··· Vorliegender Text ···

Die von Fritsche in Dorp vollzogene Abwendung von dem jahrzehntelang im Kirchenbau üblichen Historismus wird auch an anderer Stelle deutlich. Sie wurde allerdings nicht immer durchgehalten, zum Beispiel finden sich barocke Zitate in der Ornamentik an den Außenfassaden, klassizistische in den Portalen, aber auch Jugendstil-Ornamente an den Hauptflächen der Außenmauern. Horst Sassin ergänzt diesen Teil des Bandes durch eine Erklärung der Schmuckelemente des Hauptportals mit den Symbolen der vier Evangelisten und der Trinität.
Dass diese damals moderne Konzeption nicht überall in Solingen Zustimmung fand, lässt sodann ein Aufsatz über die Begleitumstände der Einweihung der Kirche erkennen. Auch in Solingen war das Pfarrerkollegium in Liberale und pietistisch geprägte Positive gespalten und auch in Solingen hatten etliche Gemeindemitglieder mit der neuen Architektur der Kirche ihre Schwierigkeiten.
Leider wird das Schicksal der Kirche und der Gemeinde im und nach dem Ersten Weltkrieg nicht weiter verfolgt. Die Darstellung von Gisela Vogel setzt erst mit der weitgehenden Zerstörung der Kirche 1944 ein, lässt Augenzeugen des Bombenangriffs zu Wort kommen, berichtet über das kirchengemeindliche Leben nach dem Zweiten Weltkrieg und konzentriert sich auf den allmählichen Wiederaufbau des Kirchgebäudes zu Anfang der 1950er Jahre. Dabei kam es im Presbyterium zu gegensätzlichen Auffassungen hinsichtlich der inneren Ausgestaltung der Kirche: Sollte die Kirche wie früher als reformiert geprägte "Predigtkirche" mit einer zentralen Kanzel oder statt dessen mit einem herausgehobenen Altar, mit Kerzen und einem Großkreuz im Chorraum doch eher als "Sakramentskirche" konzipiert sein? Eine Mehrheit entschied sich für die letztere Lösung - ein Hinweis darauf, dass nach dem Zweiten Weltkrieg in der Solinger Gemeinde, wie häufig in anderen Gemeinden im Rheinland, der lutherischen Gottesdienstauffassung der Vorzug vor der reformierten Schmucklosigkeit gegeben wurde.
In einem eigenen Kapitel hat Horst Sassin sich mit dem Verhalten von Solinger evangelischen Christen in der Zeit von 1933 bis 1945 beschäftigt. Insbesondere hat er das Schicksal von Solinger Juden und die Leistungen der Bekennenden Kirche für die Verfolgten des NS-Regimes erforscht. Mit Pfarrer Johannes Lutze, dem "roten Pfarrer von Solingen", besaß die Solinger Gemeinde ein prominentes Mitglied der Bekennenden Kirche.
1961 wurde der bisherige Gemeindebezirk Solingen-Dorp zur selbständigen Gemeinde mit eigenem Presbyterium erhoben. Für das Kirchengebäude war dies unerheblich, aber für die gemeindliche Arbeit, etwa für die Kirchenmusik, folgenschwer: Dorp erhielt eine eigene, gut dotierte Kantorenstelle und beschäftigte in der Folgezeit vorzügliche Kantoren und Chorleiter. Die Dorper Kantorei entwickelte sich in den folgenden Jahren zu einer gewichtigen Stütze des musikalischen Lebens in Solingen und darüber hinaus.

··· Bereitgestelltes Material ···

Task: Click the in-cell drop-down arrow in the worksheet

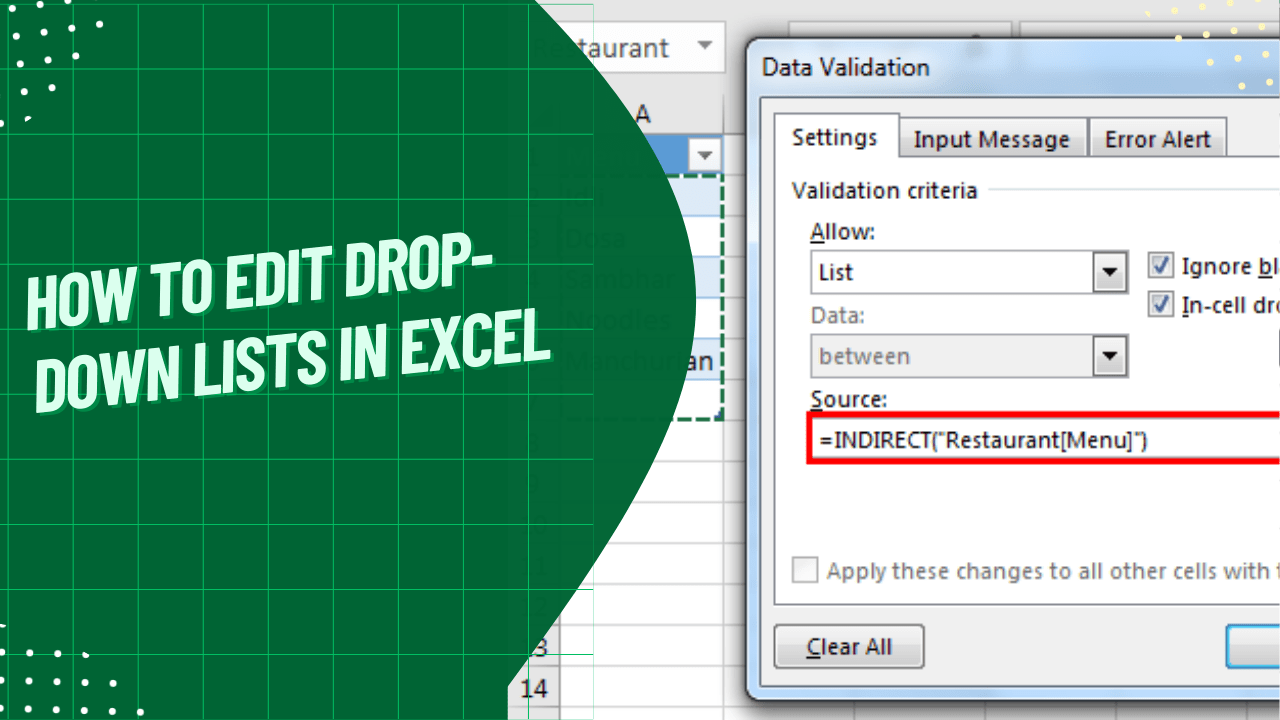Action: [705, 156]
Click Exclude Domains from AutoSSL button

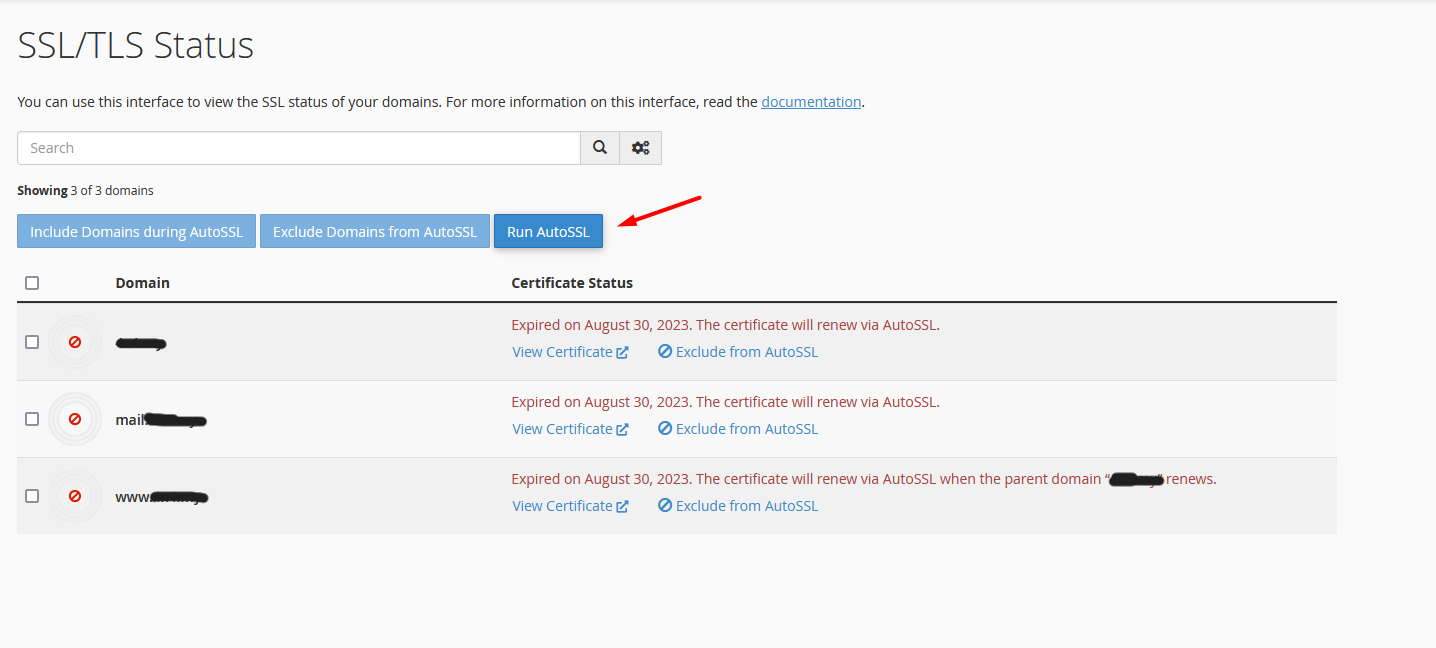(x=375, y=231)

···

_Aufgaben_
a) Wer wird im Text über die Dorper Kirche als „roter Pfarrer von Solingen“ bezeichnet?
b) Fasse den Text über die Dorper Kirche in zwei Sätzen zusammen.
c) Schreib bitte die Fortsetzung des Textes über die Dorper Kirche, beginnend nach seinem letzten Satz.
Die Zeilen stehen in keinem Zusammenhang mit dem Text über die Dorper Kirche.

_Antworten_
a) Pfarrer Johannes Lutze.

b) Fritsche wandte sich beim Bau der Dorper Kirche vom Historismus ab, was in Solingen nicht überall Zustimmung fand, und nach der weitgehenden Zerstörung 1944 wurde die Kirche Anfang der 1950er Jahre wieder aufgebaut und mehrheitlich als „Sakramentskirche“ gestaltet. Außerdem geht es um das Verhalten Solinger evangelischer Christen von 1933 bis 1945 sowie um die Erhebung Dorps zur selbständigen Gemeinde 1961, die eine eigene Kantorenstelle und eine bedeutende Kantorei mit sich brachte.

c)
Besonders ausführlich und der Chronologie folgend wird die Sanierung der Dorper Kirche in den Jahren 2004 bis 2007 dokumentiert. Im Zuge einer geplanten Umgestaltung des Innenraums stellten Statiker die Baufälligkeit der gesamten Kirche fest, rieten zu ihrer sofortigen Schließung und überraschten das Presbyterium mit kostspieligen Restaurierungsplänen. Man erörterte in Dorp auch kostengünstigere Alternativen, etwa den Teil- oder sogar den vollständigen Abriss der denkmalgeschützten Kirche. Ein "runder Tisch", aus dem 2004 ein Förderverein hervorging, beschloss Maßnahmen zur Rettung der Kirche. Die Gemeinde konnte natürlich nur den geringeren Teil der Sanierungskosten tragen. Auch die Landeskirche und die öffentliche Hand zeigten sich interessiert, machten aber zunächst keine verbindlichen finanziellen Zusagen. So entwickelte der Verein ein professionelles "Spendenmarketing". Auch packten viele freiwillige Helfer mit an, die baufällige Kirche weckte eine erstaunliche Hilfsbereitschaft in der Stadt.
Im sechsten Kapitel des Bandes erläutert ein Baufachmann die tatsächlichen Sanierungsmaßnahmen, die Beton-, Zimmerer-, Dachdecker-, Maler- und anderen handwerklichen Arbeiten. Auch der Laie kann dies verstehen, denn das Kapitel ist - wie übrigens die anderen Kapitel auch - vorzüglich bebildert. Das folgende Kapitel beschäftigt sich ausführlich mit der unterschiedlichen Gestaltung des Altarraumes und damit des Kircheninneren in den Jahren 1914, 1953 und 2007. Gerade die hohen Kosten der Restaurierung der letzten Jahre und die Konzeption der Gemeinde, ihre Kirche als ein "Gasthaus am Wege" zu verstehen und diesem Gedanken folgend auch das Gebäude zu einem gastlichen Haus zu machen, führten dazu, den Gottesdienstraum vielfältiger als bisher zu nutzen. Neben Gottesdiensten und Andachten sollten auch Ausstellungen, Konzerte und Gemeindefeste hier stattfinden. Die Baupläne und Abbildungen zeigen, dass diese Funktionserweiterung gelungen ist.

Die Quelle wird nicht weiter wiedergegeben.